§ Goal of the exercise: Only the count is expected: the number of lines below that contain "slider".

§ Entries shown:
● ● ●
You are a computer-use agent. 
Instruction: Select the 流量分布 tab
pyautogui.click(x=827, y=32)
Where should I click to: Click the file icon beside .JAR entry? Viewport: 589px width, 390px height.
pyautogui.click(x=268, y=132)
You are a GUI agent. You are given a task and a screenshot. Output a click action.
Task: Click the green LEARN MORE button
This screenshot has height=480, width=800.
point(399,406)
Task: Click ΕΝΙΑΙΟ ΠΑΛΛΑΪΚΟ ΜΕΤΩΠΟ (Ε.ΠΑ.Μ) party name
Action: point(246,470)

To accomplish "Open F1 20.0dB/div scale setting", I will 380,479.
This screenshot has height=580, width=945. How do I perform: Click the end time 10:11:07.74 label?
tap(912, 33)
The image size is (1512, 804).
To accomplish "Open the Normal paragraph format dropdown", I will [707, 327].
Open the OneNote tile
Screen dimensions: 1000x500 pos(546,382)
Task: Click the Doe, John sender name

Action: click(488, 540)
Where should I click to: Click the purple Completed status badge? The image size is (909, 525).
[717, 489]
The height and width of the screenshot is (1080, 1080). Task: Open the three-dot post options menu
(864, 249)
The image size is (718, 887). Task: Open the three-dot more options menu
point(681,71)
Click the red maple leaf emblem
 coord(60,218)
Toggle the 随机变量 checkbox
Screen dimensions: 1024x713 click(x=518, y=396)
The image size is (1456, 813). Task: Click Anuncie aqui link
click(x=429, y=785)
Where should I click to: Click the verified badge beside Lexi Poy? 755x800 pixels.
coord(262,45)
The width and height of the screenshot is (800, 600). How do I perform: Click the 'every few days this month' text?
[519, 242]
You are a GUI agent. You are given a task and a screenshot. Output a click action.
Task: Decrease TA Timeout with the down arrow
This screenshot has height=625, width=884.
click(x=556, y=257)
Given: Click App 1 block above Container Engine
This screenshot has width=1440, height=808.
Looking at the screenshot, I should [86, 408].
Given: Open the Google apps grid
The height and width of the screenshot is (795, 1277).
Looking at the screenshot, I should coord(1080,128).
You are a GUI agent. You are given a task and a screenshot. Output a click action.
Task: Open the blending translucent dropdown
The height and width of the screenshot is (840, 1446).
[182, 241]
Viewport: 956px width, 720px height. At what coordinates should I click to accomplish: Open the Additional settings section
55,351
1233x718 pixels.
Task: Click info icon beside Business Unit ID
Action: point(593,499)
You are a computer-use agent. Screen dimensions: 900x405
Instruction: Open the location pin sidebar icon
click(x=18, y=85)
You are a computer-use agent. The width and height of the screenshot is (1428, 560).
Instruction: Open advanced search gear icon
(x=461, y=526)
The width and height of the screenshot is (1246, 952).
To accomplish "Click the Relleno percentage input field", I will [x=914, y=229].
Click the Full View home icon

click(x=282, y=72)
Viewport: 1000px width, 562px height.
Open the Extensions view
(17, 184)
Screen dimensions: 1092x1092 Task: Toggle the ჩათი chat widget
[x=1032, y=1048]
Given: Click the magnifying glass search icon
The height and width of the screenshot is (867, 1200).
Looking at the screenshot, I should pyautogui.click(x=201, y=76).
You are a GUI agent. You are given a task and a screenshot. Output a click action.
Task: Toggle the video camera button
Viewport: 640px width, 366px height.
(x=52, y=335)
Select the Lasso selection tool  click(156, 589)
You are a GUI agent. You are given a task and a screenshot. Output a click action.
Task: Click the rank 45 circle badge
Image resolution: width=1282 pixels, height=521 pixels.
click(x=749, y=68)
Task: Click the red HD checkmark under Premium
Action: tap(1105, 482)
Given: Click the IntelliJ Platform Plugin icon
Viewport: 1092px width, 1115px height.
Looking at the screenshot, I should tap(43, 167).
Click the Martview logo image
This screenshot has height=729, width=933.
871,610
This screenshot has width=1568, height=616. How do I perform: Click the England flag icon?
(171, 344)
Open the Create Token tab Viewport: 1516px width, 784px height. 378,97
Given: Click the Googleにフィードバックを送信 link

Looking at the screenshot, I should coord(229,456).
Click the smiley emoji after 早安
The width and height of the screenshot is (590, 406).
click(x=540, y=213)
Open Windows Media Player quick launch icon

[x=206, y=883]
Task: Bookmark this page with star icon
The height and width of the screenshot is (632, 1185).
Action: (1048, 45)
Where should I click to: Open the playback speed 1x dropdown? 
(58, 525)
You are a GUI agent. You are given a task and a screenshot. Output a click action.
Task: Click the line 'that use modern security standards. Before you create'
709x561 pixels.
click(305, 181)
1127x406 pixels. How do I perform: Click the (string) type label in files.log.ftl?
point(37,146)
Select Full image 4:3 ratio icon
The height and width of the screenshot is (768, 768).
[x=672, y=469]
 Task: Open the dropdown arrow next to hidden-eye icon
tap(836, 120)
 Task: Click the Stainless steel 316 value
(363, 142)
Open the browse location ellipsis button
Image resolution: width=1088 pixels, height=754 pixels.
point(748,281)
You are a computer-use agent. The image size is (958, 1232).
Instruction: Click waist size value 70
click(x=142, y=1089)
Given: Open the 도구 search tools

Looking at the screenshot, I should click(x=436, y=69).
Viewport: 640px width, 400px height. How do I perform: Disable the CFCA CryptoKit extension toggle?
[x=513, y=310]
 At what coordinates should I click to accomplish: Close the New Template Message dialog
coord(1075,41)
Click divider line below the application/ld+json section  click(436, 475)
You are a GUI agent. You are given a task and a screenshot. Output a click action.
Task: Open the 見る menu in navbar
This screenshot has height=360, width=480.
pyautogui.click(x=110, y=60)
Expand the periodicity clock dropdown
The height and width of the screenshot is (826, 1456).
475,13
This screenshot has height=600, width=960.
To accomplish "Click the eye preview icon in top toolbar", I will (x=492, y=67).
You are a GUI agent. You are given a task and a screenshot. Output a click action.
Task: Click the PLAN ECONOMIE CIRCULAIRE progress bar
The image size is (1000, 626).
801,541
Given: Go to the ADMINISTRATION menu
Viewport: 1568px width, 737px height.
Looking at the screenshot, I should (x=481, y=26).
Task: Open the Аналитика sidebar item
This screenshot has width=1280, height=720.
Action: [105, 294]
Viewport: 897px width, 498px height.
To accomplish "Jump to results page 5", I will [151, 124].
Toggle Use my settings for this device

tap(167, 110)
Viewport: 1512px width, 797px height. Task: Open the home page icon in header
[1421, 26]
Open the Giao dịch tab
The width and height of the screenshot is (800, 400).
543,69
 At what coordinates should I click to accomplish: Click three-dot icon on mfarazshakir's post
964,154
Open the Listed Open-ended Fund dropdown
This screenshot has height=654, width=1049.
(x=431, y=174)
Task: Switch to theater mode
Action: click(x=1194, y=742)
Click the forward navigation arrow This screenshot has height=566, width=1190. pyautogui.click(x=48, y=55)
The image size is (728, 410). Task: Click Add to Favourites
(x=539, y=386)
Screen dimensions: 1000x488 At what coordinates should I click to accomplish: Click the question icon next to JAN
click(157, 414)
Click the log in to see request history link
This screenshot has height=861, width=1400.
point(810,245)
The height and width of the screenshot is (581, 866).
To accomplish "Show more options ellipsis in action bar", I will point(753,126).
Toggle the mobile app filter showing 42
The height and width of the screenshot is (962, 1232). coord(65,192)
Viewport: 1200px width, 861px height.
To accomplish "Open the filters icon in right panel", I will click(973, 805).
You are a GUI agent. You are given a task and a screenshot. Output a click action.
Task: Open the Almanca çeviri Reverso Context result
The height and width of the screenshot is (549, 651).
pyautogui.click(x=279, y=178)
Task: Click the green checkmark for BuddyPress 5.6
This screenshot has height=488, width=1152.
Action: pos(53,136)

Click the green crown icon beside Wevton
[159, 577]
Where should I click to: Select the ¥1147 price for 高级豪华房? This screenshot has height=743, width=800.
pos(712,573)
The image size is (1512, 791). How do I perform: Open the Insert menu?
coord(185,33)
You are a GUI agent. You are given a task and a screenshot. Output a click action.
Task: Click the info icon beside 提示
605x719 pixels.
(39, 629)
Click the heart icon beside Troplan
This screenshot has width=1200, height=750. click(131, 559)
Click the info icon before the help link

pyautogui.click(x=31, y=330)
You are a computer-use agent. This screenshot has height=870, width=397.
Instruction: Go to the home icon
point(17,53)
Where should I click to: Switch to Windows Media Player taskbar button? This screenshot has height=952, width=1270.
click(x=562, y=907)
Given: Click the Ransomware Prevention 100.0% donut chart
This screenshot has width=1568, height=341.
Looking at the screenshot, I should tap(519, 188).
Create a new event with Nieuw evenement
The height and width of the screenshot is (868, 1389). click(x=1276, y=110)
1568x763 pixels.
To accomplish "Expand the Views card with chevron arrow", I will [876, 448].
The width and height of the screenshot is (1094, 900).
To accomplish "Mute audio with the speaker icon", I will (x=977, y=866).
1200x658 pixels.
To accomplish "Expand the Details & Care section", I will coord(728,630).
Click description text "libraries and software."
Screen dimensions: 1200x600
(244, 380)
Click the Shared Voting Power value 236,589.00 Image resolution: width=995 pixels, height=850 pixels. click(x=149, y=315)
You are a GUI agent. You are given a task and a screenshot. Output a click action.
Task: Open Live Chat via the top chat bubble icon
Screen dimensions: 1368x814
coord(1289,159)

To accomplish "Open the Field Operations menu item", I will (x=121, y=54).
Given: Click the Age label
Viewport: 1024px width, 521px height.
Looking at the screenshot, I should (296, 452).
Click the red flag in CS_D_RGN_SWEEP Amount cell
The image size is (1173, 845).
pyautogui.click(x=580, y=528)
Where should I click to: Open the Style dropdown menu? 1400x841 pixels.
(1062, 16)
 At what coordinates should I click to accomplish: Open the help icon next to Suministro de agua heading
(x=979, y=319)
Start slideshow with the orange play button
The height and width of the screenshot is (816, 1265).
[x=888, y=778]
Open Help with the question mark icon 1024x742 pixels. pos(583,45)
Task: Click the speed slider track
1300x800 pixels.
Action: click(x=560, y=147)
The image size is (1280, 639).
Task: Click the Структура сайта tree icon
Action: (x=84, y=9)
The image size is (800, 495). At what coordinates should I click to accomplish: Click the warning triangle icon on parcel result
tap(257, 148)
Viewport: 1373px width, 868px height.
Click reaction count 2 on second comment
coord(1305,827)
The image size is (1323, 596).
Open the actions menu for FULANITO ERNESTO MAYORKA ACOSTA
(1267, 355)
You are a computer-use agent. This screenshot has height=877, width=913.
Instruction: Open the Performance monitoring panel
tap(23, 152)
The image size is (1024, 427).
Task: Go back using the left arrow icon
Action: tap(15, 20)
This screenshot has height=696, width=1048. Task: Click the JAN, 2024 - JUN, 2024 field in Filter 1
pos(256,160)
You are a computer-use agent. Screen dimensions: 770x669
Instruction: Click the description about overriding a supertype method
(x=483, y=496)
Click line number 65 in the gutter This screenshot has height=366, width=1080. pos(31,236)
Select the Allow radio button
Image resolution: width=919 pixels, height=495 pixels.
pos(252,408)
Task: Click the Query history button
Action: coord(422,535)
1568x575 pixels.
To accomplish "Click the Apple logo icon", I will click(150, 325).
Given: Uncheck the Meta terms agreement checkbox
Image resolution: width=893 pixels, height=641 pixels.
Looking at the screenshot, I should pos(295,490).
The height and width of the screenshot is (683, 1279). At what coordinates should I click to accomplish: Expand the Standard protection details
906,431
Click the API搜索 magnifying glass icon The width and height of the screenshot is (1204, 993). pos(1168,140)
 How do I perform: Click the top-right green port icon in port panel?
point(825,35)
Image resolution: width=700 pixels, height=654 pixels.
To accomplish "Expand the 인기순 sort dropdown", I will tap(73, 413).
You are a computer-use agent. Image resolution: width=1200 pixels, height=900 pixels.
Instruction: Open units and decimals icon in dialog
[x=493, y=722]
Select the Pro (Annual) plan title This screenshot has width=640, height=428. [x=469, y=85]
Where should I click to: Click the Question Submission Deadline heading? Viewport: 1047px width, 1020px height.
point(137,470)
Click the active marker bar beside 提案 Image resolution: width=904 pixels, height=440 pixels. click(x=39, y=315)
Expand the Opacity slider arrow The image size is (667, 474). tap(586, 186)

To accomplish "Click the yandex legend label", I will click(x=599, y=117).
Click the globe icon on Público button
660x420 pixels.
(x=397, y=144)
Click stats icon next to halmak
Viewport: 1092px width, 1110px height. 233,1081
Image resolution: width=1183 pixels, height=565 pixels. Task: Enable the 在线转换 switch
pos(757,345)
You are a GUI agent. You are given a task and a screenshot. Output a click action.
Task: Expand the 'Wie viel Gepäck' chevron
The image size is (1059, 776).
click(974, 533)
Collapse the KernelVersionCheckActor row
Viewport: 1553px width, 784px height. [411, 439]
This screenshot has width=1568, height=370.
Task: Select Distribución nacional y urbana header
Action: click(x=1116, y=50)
● ● ●
§ Result: 2